■ EXERCISE TEXT

Polio

As Americans combat the COVID-19 virus, we can find inspiration in the breaking news of April 12, 1955. On that day 65 years ago, Americans learned about one of medicine’s greatest achievements, the polio vaccine. 

Polio Threat Conquered by Salk Vaccine,” the Arkansas Democrat declared on its front page that Dr. Jonas Salk’s polio vaccine had proven effective after a large clinical trial evaluating nearly 2 million children.  “Ann Arbor Michigan (AP)—The Salk polio vaccine works—safely, potently—and can virtually end the icy fear that long has gripped the hearts of parents.”

For years Americans had lived in fear of the crippling virus known as polio, which is short for poliomyelitis. The first polio outbreak in the United States took place in Vermont in 1894 and infected more than 100 people. Another epidemic hit New York in 1916 with 9,000 cases and 2,343 deaths. More epidemics followed in the late 1940s and early 1950s, with Texas, Oklahoma and Arkansas as hotspots.

■ DATA SECTION
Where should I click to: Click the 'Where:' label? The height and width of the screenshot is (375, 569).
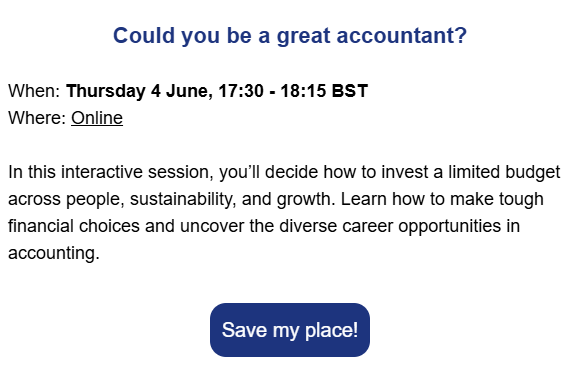pos(37,118)
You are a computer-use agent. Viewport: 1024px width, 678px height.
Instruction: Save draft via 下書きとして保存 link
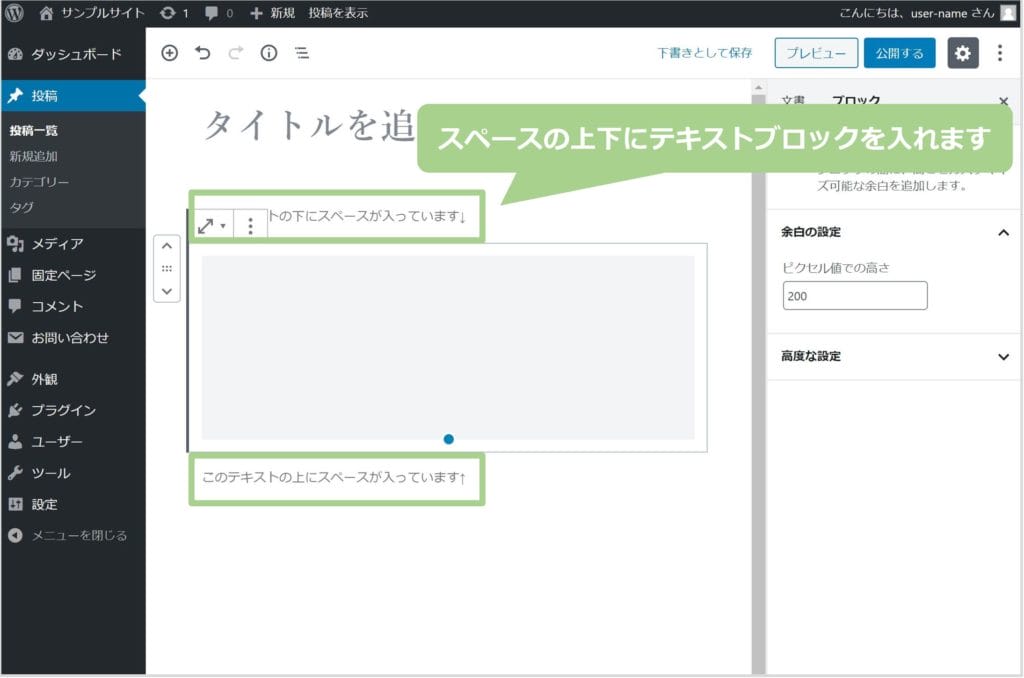pyautogui.click(x=704, y=54)
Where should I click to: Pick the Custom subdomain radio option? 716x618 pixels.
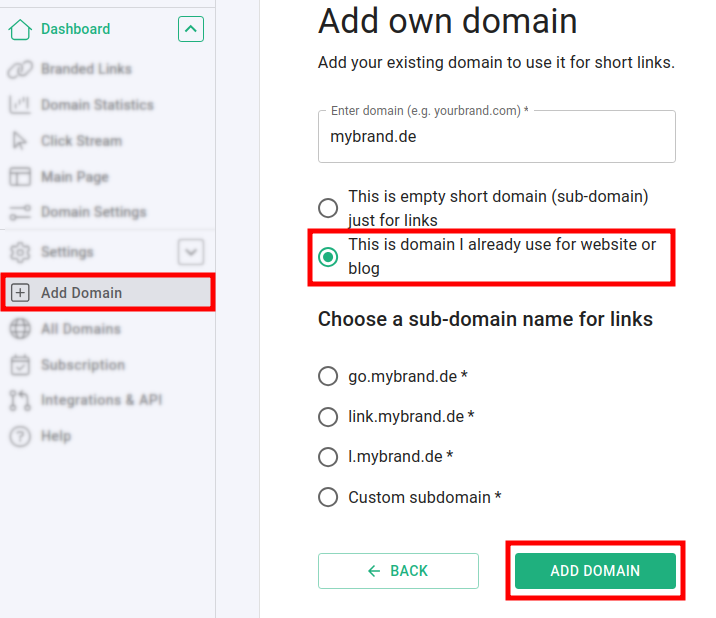pos(328,497)
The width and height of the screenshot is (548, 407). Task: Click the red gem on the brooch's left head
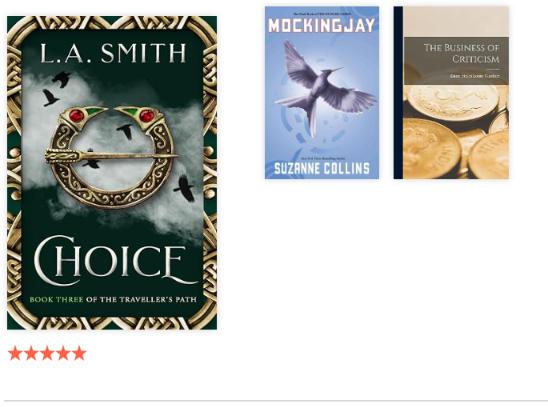point(77,116)
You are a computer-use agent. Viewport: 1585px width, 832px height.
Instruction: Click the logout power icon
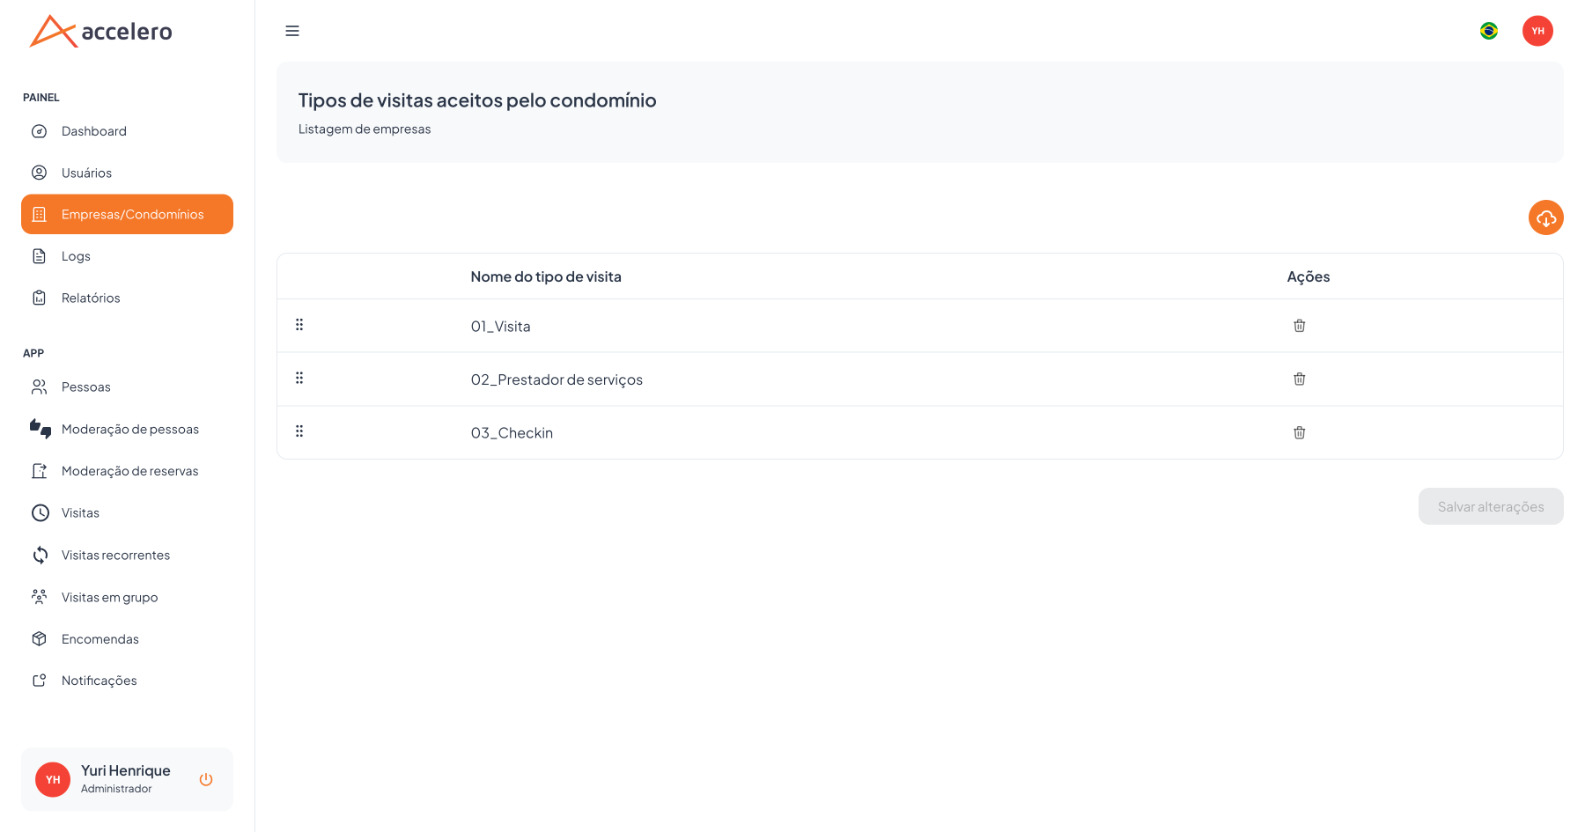pyautogui.click(x=206, y=779)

■ PROBLEM A
Answer these from the text about polio:
(i) On what date did Americans learn about the polio vaccine?
(ii) In which state and year did the first polio outbreak in the United States occur?
(iii) How many deaths did the 1916 New York epidemic cause?
■ PROBLEM B
Write the next paragraph of the text about polio, picking up after its last sentence.
The items have no connection to the text about polio.

■ TASK RESULT A
(i) April 12, 1955
(ii) Vermont, 1894
(iii) 2,343

■ TASK RESULT B
“Between 1949 and 1954, 35 percent of those who contracted polio were adults,” while 65 percent affected were children and teenagers. In the United States, polio crippled an average of 35,000 people a year. The number of U.S. cases in 1952 reached more than 57,000

My mother, Judy Travis, lost the use of her right shoulder when she was four-years-old after she was infected by polio in 1949 (pictured above). Several months later, she became the March of Dimes poster child for Pulaski County in Little Rock, Arkansas, and raised money for the vaccine. Americans around the nation pooled their loose change to fund Salk’s vaccine.